───── Text to read
Cyanotype – A practical guide

And so, another book appeared in the Library of Alternative Photographic Processes. This time it is about cyanotype printing, a technique that is probably the most popular of all and at the same time the most underappreciated, not to say neglected.

It is the most popular, because, at least at first sight, it appears to be laughably easy. You just take two chemical compounds, two solutions that can be bought at Alternative Photographic Supplies, mix them at the rate of 1:1, coat on your paper, dry, apply the negative, place in sunlight for a few minutes, then put in a tray of water and voile, you have a print. It would seem few things can be simpler, easier. This apparent simplicity encourage most people interested in historical photography to start their adventure with cyanotype printing.

At the same time the technique is often taken lightly for the very same reasons; at first sight it appears to be simple, not to say primitive and to offer few creative possibilities. After all, if something is that ease, it can’t be versatile, can it? And this unfortunate blue colour that only sometimes fits the composition.
──────────
───── Records shown
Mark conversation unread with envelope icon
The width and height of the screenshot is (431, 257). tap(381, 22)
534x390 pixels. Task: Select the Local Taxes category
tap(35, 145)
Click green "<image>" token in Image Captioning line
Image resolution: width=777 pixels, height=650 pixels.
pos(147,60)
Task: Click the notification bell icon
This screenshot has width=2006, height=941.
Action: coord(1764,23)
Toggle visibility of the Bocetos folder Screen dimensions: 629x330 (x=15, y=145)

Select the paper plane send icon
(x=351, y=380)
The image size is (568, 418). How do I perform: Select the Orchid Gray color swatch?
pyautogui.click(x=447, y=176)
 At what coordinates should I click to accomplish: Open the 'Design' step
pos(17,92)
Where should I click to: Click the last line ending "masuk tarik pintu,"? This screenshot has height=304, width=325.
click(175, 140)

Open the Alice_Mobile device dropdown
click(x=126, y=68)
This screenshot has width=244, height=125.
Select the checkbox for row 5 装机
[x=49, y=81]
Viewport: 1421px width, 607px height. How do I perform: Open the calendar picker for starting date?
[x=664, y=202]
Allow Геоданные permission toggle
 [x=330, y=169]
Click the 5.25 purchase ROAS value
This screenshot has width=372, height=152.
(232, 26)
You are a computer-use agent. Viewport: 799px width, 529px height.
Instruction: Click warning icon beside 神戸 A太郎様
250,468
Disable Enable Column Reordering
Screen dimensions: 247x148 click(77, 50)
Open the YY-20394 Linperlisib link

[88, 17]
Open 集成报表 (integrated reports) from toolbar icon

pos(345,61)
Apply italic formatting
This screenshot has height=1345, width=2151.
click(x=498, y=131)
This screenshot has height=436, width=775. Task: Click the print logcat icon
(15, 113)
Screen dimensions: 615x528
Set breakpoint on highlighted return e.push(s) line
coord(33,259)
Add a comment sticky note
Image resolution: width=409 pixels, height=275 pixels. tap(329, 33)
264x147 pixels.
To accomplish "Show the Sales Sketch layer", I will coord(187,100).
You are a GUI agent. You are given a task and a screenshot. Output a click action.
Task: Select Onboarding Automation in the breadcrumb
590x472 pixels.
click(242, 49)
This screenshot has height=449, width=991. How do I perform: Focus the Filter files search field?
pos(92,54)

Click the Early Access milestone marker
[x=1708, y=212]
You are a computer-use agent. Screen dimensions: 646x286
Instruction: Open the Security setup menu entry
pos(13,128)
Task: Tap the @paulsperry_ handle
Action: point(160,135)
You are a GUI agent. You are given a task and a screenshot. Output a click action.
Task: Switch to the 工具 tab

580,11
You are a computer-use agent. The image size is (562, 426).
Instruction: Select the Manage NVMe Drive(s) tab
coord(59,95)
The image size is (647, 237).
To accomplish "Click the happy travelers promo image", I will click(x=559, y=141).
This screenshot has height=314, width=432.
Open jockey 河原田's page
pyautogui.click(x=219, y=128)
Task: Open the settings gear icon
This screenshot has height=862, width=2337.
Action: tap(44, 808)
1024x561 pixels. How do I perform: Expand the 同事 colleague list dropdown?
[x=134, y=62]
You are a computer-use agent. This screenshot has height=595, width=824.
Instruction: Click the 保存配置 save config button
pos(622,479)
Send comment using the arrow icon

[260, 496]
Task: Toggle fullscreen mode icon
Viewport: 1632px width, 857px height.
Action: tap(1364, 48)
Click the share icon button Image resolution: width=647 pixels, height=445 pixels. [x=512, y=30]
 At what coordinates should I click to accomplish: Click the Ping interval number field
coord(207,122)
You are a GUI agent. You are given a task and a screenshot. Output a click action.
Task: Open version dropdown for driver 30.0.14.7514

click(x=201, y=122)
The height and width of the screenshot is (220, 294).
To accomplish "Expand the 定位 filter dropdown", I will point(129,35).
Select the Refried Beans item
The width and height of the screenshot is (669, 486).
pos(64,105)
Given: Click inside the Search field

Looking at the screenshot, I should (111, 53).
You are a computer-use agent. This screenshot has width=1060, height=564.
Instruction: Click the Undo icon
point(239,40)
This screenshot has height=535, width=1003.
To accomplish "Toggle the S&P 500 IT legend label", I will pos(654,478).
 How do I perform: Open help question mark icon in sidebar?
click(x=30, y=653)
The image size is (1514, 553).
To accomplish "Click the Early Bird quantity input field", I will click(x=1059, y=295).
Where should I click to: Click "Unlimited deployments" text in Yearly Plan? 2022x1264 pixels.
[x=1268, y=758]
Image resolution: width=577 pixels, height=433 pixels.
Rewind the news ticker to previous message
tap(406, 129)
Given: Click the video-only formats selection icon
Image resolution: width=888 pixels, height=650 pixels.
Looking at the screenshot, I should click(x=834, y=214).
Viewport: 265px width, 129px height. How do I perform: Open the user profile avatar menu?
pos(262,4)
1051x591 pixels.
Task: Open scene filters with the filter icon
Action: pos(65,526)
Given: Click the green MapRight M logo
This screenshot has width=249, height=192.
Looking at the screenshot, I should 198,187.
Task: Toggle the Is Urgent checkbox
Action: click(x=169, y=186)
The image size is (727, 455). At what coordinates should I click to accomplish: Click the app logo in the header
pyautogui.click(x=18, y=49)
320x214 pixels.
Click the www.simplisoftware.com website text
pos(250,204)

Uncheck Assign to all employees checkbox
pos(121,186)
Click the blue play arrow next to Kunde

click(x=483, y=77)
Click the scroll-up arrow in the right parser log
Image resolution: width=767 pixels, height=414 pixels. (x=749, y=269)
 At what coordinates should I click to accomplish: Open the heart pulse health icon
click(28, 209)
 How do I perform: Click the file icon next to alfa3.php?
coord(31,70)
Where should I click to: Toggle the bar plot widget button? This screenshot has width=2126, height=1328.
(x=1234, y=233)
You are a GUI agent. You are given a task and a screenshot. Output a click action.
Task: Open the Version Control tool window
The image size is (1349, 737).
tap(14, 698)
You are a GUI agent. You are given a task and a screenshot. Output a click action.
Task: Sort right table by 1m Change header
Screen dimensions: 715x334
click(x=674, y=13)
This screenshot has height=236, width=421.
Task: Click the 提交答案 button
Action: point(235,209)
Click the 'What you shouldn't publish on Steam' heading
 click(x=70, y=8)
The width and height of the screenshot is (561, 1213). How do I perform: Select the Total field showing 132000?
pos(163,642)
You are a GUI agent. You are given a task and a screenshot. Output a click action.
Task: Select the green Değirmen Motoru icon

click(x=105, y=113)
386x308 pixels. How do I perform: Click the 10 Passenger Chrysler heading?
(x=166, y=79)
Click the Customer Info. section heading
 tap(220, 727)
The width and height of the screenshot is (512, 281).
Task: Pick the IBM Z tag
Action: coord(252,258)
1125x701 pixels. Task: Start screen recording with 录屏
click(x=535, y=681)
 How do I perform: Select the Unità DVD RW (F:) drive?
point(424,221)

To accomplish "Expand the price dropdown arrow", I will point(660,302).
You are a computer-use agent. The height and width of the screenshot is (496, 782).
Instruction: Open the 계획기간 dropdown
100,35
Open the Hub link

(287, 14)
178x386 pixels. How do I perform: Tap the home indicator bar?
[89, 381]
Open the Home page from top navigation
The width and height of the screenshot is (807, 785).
──────────
From the cyanotype guide, write out word for word the passage that begins with "It is the most" and ends after "with cyanotype printing.".

It is the most popular, because, at least at first sight, it appears to be laughably easy. You just take two chemical compounds, two solutions that can be bought at Alternative Photographic Supplies, mix them at the rate of 1:1, coat on your paper, dry, apply the negative, place in sunlight for a few minutes, then put in a tray of water and voile, you have a print. It would seem few things can be simpler, easier. This apparent simplicity encourage most people interested in historical photography to start their adventure with cyanotype printing.